▶ _Document section_
-------------------------

Below are their reports, which I'll connect with comments as they go along. One thing that's important to note is that the company was just beginning to explore the world of craft and had no fixed position on how to proceed. It was a big company and there were different factions who were more or less interested in entering the craft segment. There wasn't yet a "party line"--and in fact, this is the story of the initial thinking that would evolve, many years later, into what became the current party line.
When Shipman first contacted AB, the company had already been trying to make craft-like beer. That was Steele's field, and he knew first hand it wasn't working:
“I got involved in this because we were trying to do our own kind of craft brand at the time—and they weren’t selling. Some of them were really good beers. Some of them were just amped up Budweiser lagers, but some of them were really quite good. And we couldn’t sell ‘em. It was partially due to the fact that our marketing and sales didn’t really know how to sell them.”
Anheuser-Busch was aware of the problem. They knew it because the sales numbers told them, but they also had internal research that revealed why. Here's Tony Short:
“At the time, the market research that Anheuser-Busch was doing indicated that consumers viewed craft-like offerings from big brewers differently than they viewed craft products produced by small breweriess. When I looked at that research, I concluded that if this segment keeps growing and consumers continue to differentiate product offerings from craft brewers from the same types of products produced by the big brewers, then by definition we’re going to be shut out of the segment. It was always my view that we should participate in every segment of the beer business.”
Internally, there were some who were craft-curious, and others who were ... not. Steele tells this amusing anecdote:
“On the brewing side, it was kind of mixed. There were people who thought craft was kind of neat and the beers with a lot of flavor were really great and it was good for the beer business. And there was definitely a contingent at Anheuser Busch that felt that way—it’s like, hey, a little variety’s not a bad thing and it keeps beer interesting, it keeps it relevant. And then there was the contingent that thought it was a joke. They looked at it and said, these guys don’t know what the hell they’re doing. They don’t know anything about brewing and they’re brewing these beers that taste like smoke and taste like electrical fires and taste like hop resin and what the hell are they doing?”

-------------------------

▶ _Data records_
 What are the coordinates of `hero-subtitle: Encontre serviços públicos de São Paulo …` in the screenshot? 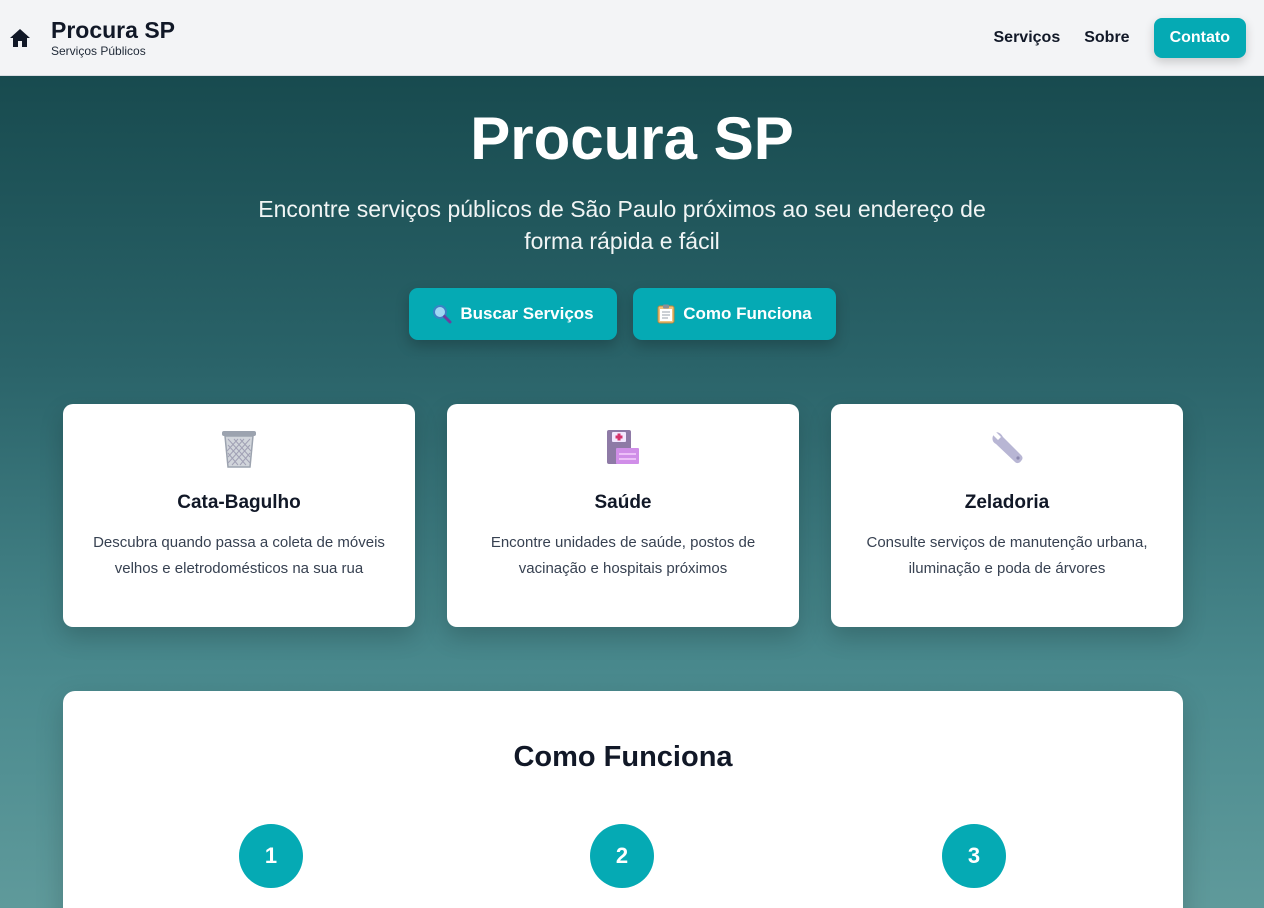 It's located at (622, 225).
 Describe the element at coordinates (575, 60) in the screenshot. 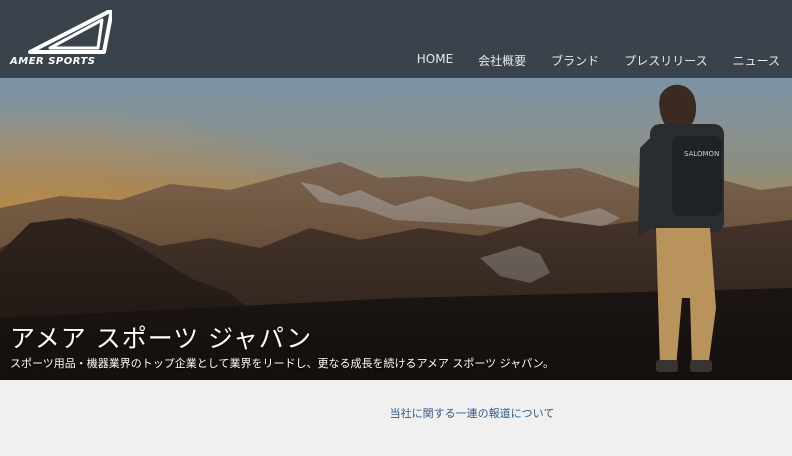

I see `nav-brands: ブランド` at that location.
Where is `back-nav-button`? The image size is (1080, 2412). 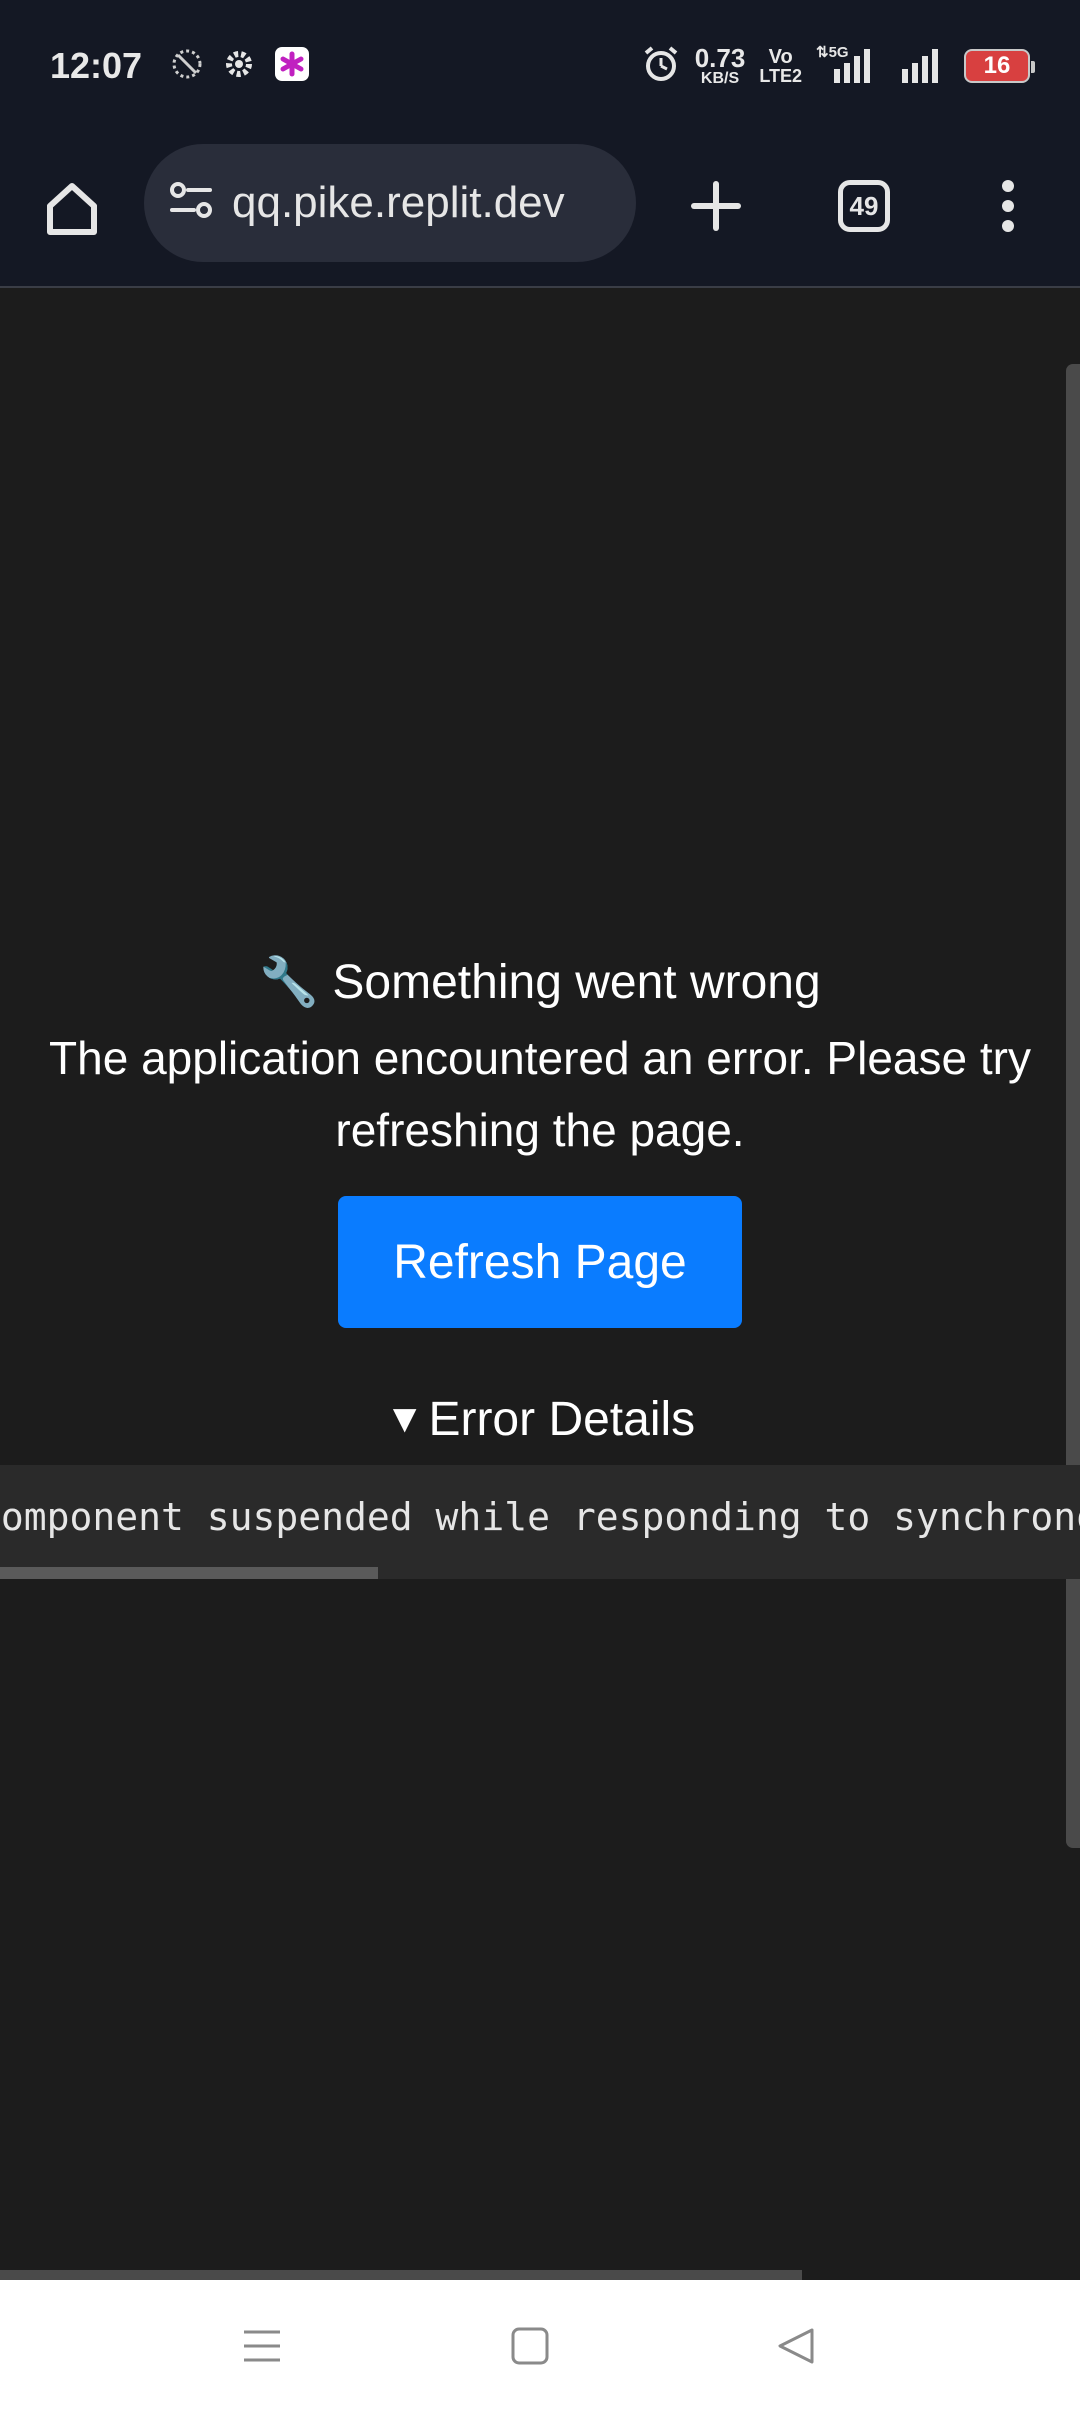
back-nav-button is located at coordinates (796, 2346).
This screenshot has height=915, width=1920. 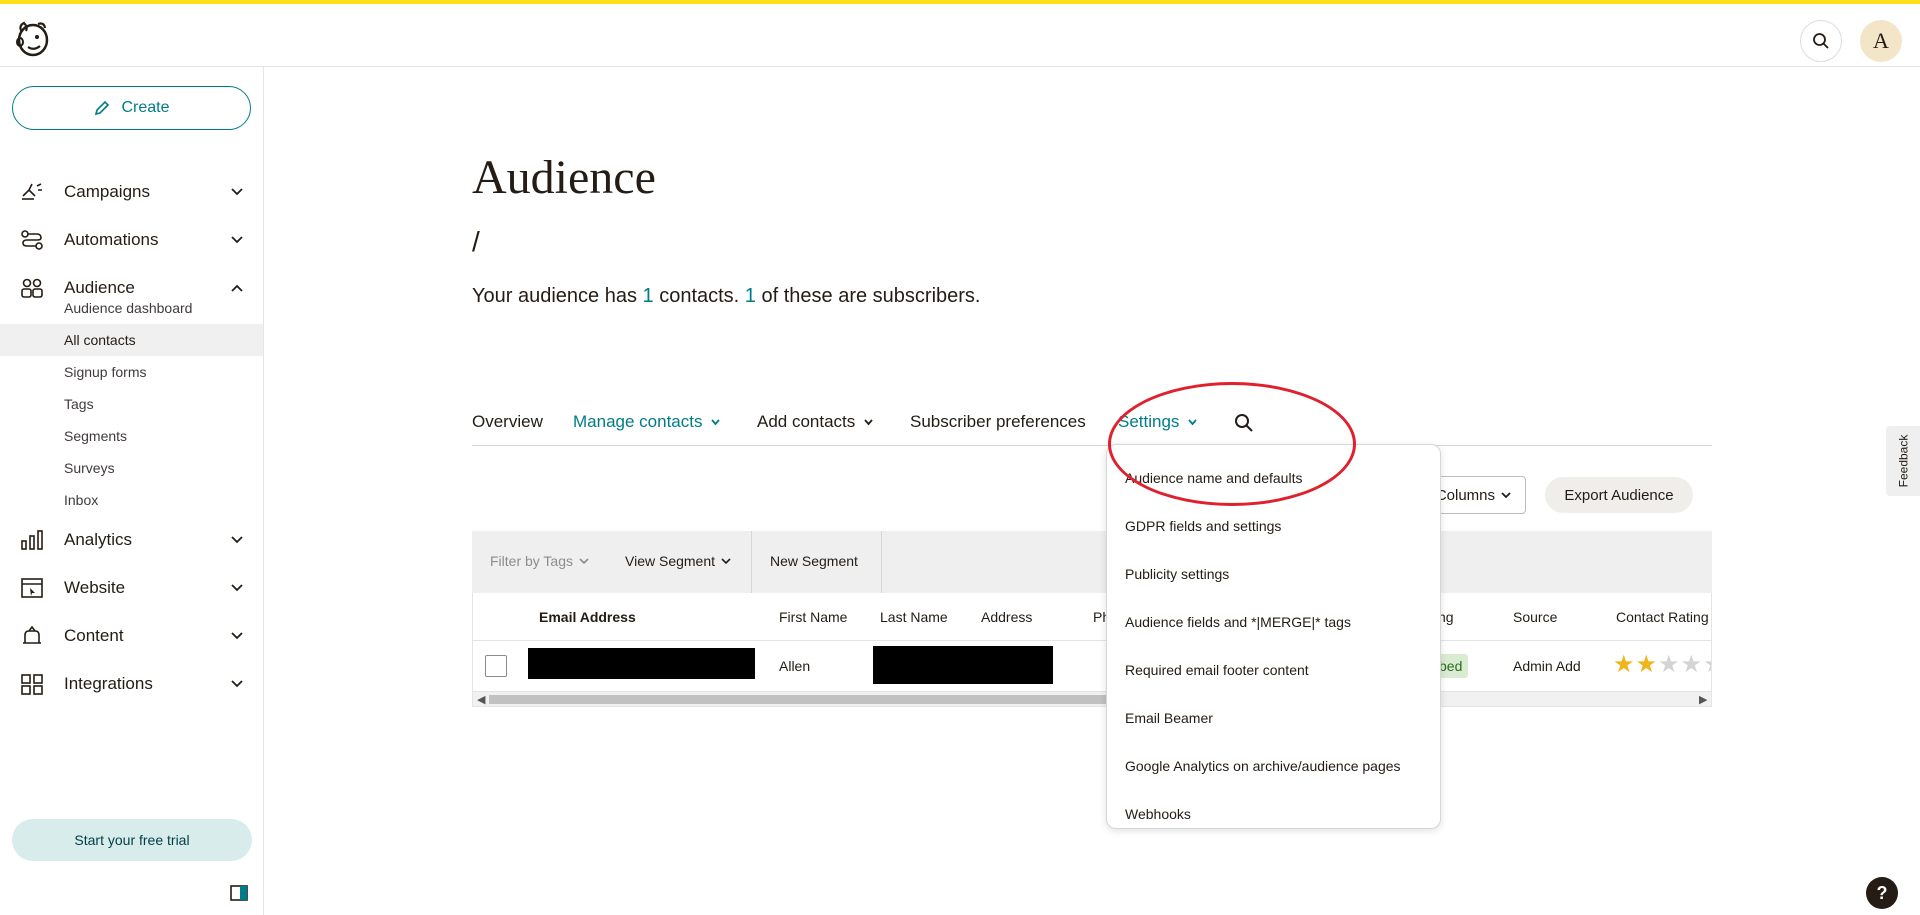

-------------------------

▶ _Things to do_
A - In the Anheuser-Busch craft beer excerpt, what did the company's market research indicate about how consumers viewed craft-like offerings from big brewers?
B - Copy the lines of the listing starting at the line that contains "is (1080, 2412)." and ending at the end of the listing, and leave the pictures out of your answer.

▶ _Exercise results_
A - Consumers viewed them differently than craft products produced by small breweries.

B -
Where is `back-nav-button`? The image size is (1080, 2412). 
back-nav-button is located at coordinates (796, 2346).
This screenshot has height=915, width=1920. 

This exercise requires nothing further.